Overturning the Climate of Doubt

The 1985 edition presents a brief history of how a climate of doubt has come about, explaining how and when obstetricians took over from midwives. No such history appears in the comparable obstetrical text, Williams Obstetrics; indeed, by the latest edition of Williams the term “midwife” even has been removed from the index. Once so deferential toward the medical profession, in its 1985 edition OBOS describes the hospital as a place where the climate of doubt is strongest:

Hospitals reduce labor and birth to a medical, debilitating event. As healthy, strong women with good energy, we enter these places for sick people and our strength is systematically depleted; often we are put into wheelchairs. Our personal effects are taken away. We are cut off from friends and the people closest to us, isolated among strangers and made dependent and anonymous. When medical personnel give us enemas and shave (prep) us, they desex and infantilize us…. As one nurse-midwife said, regretfully, “The most natural aspects of birth—sexuality, blood, sweat, shit, movement and sounds—have no place here.” This terrible care distracts us, causes insecurity and confusion at a time when we should be relaxing, comfortable, concentrating on ourselves and our babies (1985:364; emphasis added).

The text vividly states the effect upon confidence of a climate of doubt:

It is as if our confidence is a large, bright piece of fabric. When little pinprick holes of fear and doubt appear, the medical mentality makes them larger and larger until the once beautiful cloth is nothing but gaping holes (1985:365).

Finally, the text is not shy to connect women to other mammals, an association avoided in earlier editions. Traditionally women have been considered close to nature, and therefore lower than men, a ranking at least as ancient as the Genesis account. The text strongly advises a female-centered birth linking us to other mammals. Gone is the childbirth classes’ focus on having the father in the delivery room, the conservative program with which the childbirth movement began:

Like any other animal, we need a calm environment for labor to proceed at its own pace, and we tense up when we are afraid, causing labor to slow down. Like elephants and dolphins, we labor best with females like ourselves nearby (1985:379).

Uncorseting birth from hospital care and childbirth regimes, under the influence of knowledge gained from other cultures (discussed earlier), became possible as a culture of homebirth and midwifery practice emerged in the U.S. The Collective drew upon members of this community in revising the text. As one lay midwife put it, they “soaked up” the experiences of midwives and homebirth parents. When preparing a new edition the Collective regularly held public meetings (which they taped) with pregnant and postpartum women, which provided fresh knowledge about birth. The 1985 edition clearly profited from these open meetings.

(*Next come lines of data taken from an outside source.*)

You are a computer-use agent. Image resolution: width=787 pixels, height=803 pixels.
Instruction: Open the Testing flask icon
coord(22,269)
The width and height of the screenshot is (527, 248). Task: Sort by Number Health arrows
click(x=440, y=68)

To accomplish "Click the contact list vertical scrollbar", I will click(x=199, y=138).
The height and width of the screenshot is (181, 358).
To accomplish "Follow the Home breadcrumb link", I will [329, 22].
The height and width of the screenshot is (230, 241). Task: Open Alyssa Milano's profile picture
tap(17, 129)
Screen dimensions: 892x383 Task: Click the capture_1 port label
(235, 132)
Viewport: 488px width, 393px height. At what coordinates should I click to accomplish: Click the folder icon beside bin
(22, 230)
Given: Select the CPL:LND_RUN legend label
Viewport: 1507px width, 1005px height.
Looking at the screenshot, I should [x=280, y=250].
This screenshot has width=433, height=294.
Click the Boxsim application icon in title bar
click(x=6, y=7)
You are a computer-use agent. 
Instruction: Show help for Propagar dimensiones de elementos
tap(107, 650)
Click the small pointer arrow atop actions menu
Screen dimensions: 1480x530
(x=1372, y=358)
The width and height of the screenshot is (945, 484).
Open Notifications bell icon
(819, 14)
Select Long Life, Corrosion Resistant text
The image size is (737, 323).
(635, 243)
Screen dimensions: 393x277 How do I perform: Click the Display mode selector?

The chapters on childbirth in OBOS became more convincing as they became more novelistic; that is, they don’t just call for a different way of giving birth, they render it, in signifying representations, both images and words. Before 1985 the text only tended to invoke what could be called “unimpeded birth” (birth free from the constraints of medical and childbirth class protocols) rhetorically; sometimes unimpeded birth glimmered out of the subjective accounts, an important part of the structure of the book. But by 1985 the central text renders unimpeded birth, both legitimating it and making it narratively real. For example:

Women who attend childbirth preparation classes are often taught to practice pushing by taking huge, deep breaths, holding them and bearing down as hard as they can. Yet strenuous active pushing doesn’t necessarily get the baby out faster. In fact, it can lead to the baby’s being deprived of oxygen.

Your uterus contracts involuntarily and will push the baby out itself most of the time if not interfered with. Feel it pushing and bear down only when you feel the urge. Don’t close your throat unless your body wants to. (Breathe deeply or sigh between contractions.) You may want to grunt, moan, howl or simply “breathe” the baby out. (1985:372)

Another reason for the verisimilitude of unimpeded birth undoubtedly is that several women in the Collective had given birth at home by 1985. However, this text, so self-reflexive in other respects, does not identify these homebirth experiences as a reason for the dramatic change in the childbirth chapter in 1985. I believe that this oversight goes to the heart of what still remains problematic in OBOS about the maternal body, by which I mean the social body of birth grounded in the larger forces of being and of life.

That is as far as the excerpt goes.